Chapitre 23.1 - Attrayante est la fuite, admirable est la lutte
Bientôt deux heures que nous sommes partis tous les trois, Joost, moi et ce Hinrich Jürgen, ancien avocat reconverti aujourd'hui en diplomate officiel du major Klein.
Il y a presque deux mois j'escortais déjà le Hollandais en compagnie de Tanya, direction New Town à l'époque. Cette fois-ci, nous nous en éloignons et marchons plein est pour rejoindre Peterstal, environ cinq heures à pied, et toujours cette même configuration en trio, si ce n'est que la Britannique n'est plus là pour faire la conversation à Joost.
J'ai beaucoup de mal à cerner ce Hinrich. Les présentations avant de partir tout à l'heure ont été aussi concises que cordiales, et nos échanges depuis que nous marchons sont rares. Cette situation m'irait très bien si je n'avais pas autant de questions qui se bousculent dans la tête. Depuis que Joost est venu me chercher à cinq heures ce matin je sais seulement que je sers d'escorte à ces deux-là pour une rencontre diplomatique à Peterstal et que nous allons faire l'aller/retour dans la journée.
Le cartographe marche devant, en silence. Il n'a pas dit un mot depuis vingt bonnes minutes, trop occupé à bidouiller son GPS depuis que nous avons une nouvelle fois perdu le signal satellite. Il n'y a pourtant pas lieu de s'affoler, le dernier avant-poste n'est qu'à une heure derrière nous. Sauf que, même si Joost a déjà écumé la région en long et en large, perdre ce signal satellite l'angoisse, c'est même sa deuxième source d'anxiété après le manque de Talium, la perte totale et définitive des signaux GPS.

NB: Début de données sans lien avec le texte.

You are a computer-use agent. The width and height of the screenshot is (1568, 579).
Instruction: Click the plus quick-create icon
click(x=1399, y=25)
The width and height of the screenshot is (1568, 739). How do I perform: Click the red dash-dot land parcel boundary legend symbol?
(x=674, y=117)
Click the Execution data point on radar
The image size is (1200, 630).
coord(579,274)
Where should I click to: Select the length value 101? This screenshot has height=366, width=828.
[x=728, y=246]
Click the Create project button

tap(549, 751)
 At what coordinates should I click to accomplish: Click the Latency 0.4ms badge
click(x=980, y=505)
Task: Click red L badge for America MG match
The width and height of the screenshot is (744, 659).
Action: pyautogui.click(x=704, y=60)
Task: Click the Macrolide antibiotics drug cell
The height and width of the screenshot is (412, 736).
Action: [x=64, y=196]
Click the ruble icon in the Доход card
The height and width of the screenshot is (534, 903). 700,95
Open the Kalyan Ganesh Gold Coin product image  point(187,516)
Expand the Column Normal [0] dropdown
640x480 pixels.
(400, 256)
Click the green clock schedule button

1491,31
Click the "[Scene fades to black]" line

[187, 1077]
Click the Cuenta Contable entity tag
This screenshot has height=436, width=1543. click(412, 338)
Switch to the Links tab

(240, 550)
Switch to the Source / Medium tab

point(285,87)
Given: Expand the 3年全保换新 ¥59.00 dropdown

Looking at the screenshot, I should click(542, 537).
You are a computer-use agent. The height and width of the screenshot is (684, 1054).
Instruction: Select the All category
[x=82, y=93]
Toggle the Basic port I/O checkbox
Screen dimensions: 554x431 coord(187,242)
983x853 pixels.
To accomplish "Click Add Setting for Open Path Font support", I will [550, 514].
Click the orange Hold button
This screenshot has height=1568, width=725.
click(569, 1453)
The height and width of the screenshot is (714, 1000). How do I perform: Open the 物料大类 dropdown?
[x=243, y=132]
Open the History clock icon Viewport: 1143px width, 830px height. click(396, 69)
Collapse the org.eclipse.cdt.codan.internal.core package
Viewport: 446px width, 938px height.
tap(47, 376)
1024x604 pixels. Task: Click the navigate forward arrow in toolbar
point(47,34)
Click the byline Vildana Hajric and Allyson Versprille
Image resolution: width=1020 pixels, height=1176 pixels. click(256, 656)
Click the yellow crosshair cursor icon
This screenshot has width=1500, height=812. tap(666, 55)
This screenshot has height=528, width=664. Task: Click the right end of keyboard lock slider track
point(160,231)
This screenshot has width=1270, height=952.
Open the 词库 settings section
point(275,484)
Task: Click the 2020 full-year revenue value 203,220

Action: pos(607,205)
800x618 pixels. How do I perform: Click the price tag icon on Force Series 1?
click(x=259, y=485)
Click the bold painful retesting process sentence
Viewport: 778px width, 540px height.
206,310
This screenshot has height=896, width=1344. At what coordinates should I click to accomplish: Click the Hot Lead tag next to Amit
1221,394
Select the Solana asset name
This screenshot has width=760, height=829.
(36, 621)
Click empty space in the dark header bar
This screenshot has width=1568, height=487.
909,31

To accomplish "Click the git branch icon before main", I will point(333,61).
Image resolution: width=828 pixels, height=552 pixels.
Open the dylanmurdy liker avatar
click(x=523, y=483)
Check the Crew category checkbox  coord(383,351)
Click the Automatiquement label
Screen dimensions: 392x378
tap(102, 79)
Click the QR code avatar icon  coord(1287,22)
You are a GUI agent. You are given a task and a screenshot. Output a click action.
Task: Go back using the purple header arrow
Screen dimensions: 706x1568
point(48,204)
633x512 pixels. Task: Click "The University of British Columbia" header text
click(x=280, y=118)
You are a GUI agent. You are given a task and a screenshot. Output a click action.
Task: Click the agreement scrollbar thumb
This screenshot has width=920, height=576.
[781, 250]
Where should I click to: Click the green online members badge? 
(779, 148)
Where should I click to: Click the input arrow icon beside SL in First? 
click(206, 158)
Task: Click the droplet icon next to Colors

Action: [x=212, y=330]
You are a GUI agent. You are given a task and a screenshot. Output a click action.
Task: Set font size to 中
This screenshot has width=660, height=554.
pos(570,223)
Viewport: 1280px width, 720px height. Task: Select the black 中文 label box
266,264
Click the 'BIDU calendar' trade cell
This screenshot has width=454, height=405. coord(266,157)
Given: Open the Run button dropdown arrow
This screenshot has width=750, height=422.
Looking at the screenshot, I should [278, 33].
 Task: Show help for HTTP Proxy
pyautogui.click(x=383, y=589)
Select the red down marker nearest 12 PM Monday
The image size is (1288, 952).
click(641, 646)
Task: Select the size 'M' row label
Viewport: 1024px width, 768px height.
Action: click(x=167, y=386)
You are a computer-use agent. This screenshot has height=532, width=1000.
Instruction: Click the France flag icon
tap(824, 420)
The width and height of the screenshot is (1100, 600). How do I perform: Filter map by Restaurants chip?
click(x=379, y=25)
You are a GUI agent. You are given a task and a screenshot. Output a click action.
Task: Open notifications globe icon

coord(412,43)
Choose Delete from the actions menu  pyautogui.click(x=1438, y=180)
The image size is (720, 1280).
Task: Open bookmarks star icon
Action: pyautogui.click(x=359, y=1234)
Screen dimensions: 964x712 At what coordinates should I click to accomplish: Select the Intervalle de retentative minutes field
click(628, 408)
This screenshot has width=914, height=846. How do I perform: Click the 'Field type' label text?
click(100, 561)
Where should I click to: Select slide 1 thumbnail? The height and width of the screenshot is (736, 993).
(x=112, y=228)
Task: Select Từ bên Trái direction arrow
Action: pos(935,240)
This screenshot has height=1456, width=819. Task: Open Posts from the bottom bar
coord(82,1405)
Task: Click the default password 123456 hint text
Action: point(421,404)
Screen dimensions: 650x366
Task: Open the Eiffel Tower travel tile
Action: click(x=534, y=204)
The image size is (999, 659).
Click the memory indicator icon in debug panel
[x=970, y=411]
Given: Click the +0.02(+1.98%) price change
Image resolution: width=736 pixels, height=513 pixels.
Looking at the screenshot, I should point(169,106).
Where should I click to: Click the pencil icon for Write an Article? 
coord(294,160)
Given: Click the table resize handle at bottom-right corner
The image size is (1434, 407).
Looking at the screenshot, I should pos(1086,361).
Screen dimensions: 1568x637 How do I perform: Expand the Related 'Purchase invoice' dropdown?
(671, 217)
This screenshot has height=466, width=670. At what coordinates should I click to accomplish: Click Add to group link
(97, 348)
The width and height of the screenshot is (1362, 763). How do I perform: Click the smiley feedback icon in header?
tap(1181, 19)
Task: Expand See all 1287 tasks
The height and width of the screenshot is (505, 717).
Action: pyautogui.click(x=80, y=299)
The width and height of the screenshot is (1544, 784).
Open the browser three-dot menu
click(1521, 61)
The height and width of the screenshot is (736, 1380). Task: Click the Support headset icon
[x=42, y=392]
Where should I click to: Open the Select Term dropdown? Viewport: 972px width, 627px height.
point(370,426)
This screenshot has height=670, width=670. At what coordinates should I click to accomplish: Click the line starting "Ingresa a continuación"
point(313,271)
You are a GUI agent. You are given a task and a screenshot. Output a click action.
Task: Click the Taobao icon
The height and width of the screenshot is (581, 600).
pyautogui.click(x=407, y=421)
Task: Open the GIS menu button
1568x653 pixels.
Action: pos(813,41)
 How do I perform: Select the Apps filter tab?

Peu de gens en ont conscience, mais là-haut également ça a chauffé en 2037. Pendant que nous nous battions sur Terre, une guerre silencieuse et impitoyable faisait rage au-dessus de nos têtes, dans la stratosphère et au-delà. Les satellites militaires s'affrontaient à coups de lasers à haute densité, soutenus par quelques escadrilles de chasseurs suborbitaux, les premières d'un tout nouveau corps d'armée chargé de la défense spatiale. L'enjeu de ces combats ? Les satellites de communication, de géolocalisation et bien entendu, espions. Pour les deux camps, l'objectif était de rendre l'ennemi sourd, aveugle et muet, et une fois encore, nous avons été pris de vitesse. L'Alliance avait anticipé cette guerre des étoiles hautement stratégique et a fait en sorte de rendre son armée moins dépendante de ces technologies. Alors que nous étions formés à communiquer avec les dernières techniques de pointe et à nous orienter via les nouveaux bracelets-GPS, nos adversaires, eux, apprenaient également le réglage des radios à ondes courtes et l'utilisation du bon vieux combo carte-boussole. Cette préparation s'est avérée capitale lorsque la couverture satellite a commencé à s'amoindrir. C'est comme ça que des bataillons entiers se sont retrouvés coupés du monde pendant de longues minutes, parfois plus d'une heure, une éternité lorsque l'on considère le rythme effréné de cette guerre de mouvement sur-vitaminée. Par chance, il reste assez de satellites là-haut pour assurer une couverture suffisante à nos besoins. Pourtant, à chaque perte de signal, Joost se pétrifie, comme si plus rien n'avait d'importance.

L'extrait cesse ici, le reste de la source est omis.